Meet Our Grizzly Bears
In August of 2010 The Louisville Zoo once again assisted in animal rescue efforts when it brought a mother grizzly bear and her two cubs (one male and one female) to Louisville from Polson, Montana.
The animals had been identified and trapped as “nuisance bears” by the Confederated Salish and Kootenai Tribes - Division of Fish, Wildlife, Recreation and Conservation and faced an uncertain future unless a home for them could be found in a zoo or other wildlife facility. As it happened the Louisville Zoo had been looking for a species of brown bear to inhabit Glacier Run in addition to polar bears.
Louisville Zoo Director John Walczak also saw this as a great opportunity for us to assist the dedicated personnel and agencies responsible for managing grizzlies in the wild who often have the difficult challenge of balancing conservation and interactions between bears and the public, agriculture and industry.
The grizzlies have adapted well to their new environment and built trust with their keepers. See the training demonstration schedule.
Inga, Otis and Rita share Glacier Run with the three polar bears – although they are never in the same space at the same time! To keep all the bears healthy and engaged, their schedules are intentionally unpredictable. This prevents them from anticipating events and potentially developing stereotypic behaviors.
Inga was born in the wild in February of 2005. She is the mother of one year-old twin cubs Otis and Rita. This grizzly family joined us from the remnant wild in Polson, Montana, where they were raiding chicken coups and had been trapped 3 times. Montana has a three strike law and this grizzly family had met their quota and would have been euthanized.
Those green things aren’t Inga’s earrings, they are ear tags that she acquired from the U.S. Fish and Wildlife Service after being caught raiding those chicken coups. Inga seems to enjoy frolicking in the 108,000 gallon pool in Glacier Run and keeping her twins in line, especially the rambunctious male cub Otis.

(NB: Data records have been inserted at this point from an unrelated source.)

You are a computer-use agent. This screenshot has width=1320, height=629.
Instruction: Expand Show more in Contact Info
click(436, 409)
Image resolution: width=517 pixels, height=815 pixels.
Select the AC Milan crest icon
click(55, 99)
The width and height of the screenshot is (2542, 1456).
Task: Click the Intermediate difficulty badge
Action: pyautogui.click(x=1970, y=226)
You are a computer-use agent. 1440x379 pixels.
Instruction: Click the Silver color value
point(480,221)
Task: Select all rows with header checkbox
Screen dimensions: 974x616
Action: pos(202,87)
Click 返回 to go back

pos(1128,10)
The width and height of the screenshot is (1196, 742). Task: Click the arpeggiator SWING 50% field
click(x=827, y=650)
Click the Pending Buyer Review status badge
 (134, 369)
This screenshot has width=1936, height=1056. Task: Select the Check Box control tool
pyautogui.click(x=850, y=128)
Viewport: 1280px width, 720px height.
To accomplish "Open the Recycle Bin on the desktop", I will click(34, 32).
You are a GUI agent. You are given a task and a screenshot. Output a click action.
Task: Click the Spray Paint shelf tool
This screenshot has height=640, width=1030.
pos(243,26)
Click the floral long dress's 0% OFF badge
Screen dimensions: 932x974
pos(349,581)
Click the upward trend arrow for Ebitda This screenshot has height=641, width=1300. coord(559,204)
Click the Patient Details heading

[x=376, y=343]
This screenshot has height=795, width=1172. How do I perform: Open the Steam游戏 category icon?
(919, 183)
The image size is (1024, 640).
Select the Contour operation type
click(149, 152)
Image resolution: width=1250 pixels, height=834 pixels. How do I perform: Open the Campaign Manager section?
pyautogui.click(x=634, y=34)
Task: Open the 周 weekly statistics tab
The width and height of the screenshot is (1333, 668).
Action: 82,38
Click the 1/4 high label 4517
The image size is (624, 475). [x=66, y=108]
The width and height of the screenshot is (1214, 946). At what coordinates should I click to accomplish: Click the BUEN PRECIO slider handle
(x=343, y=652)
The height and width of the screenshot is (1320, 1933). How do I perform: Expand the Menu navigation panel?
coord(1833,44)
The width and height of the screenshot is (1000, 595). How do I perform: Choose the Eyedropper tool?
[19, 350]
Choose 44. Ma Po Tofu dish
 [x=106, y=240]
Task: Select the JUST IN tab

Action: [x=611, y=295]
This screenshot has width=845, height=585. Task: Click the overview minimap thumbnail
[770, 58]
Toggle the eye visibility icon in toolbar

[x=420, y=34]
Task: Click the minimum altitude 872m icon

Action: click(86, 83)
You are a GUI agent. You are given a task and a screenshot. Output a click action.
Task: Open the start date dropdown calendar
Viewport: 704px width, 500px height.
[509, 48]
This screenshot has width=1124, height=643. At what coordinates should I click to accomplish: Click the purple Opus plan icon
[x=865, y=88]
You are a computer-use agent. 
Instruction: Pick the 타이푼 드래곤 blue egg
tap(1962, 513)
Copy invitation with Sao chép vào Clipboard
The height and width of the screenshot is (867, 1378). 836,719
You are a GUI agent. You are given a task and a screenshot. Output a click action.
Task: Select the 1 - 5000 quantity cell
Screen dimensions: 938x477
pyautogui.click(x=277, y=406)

Otis was born in February 2010 in the remnant wild of Montana. He was raiding chicken coups with his mother and sibling.
Like Inga, he too seems to love frolicking in the Glacier exhibit pool and digging away in the mulch pit.
He is the more bold and curious of the cubs.
Rita was born in February 2010 in Montana.
She is the most cautious of the twins and seems to love swimming and wrestling with her brother.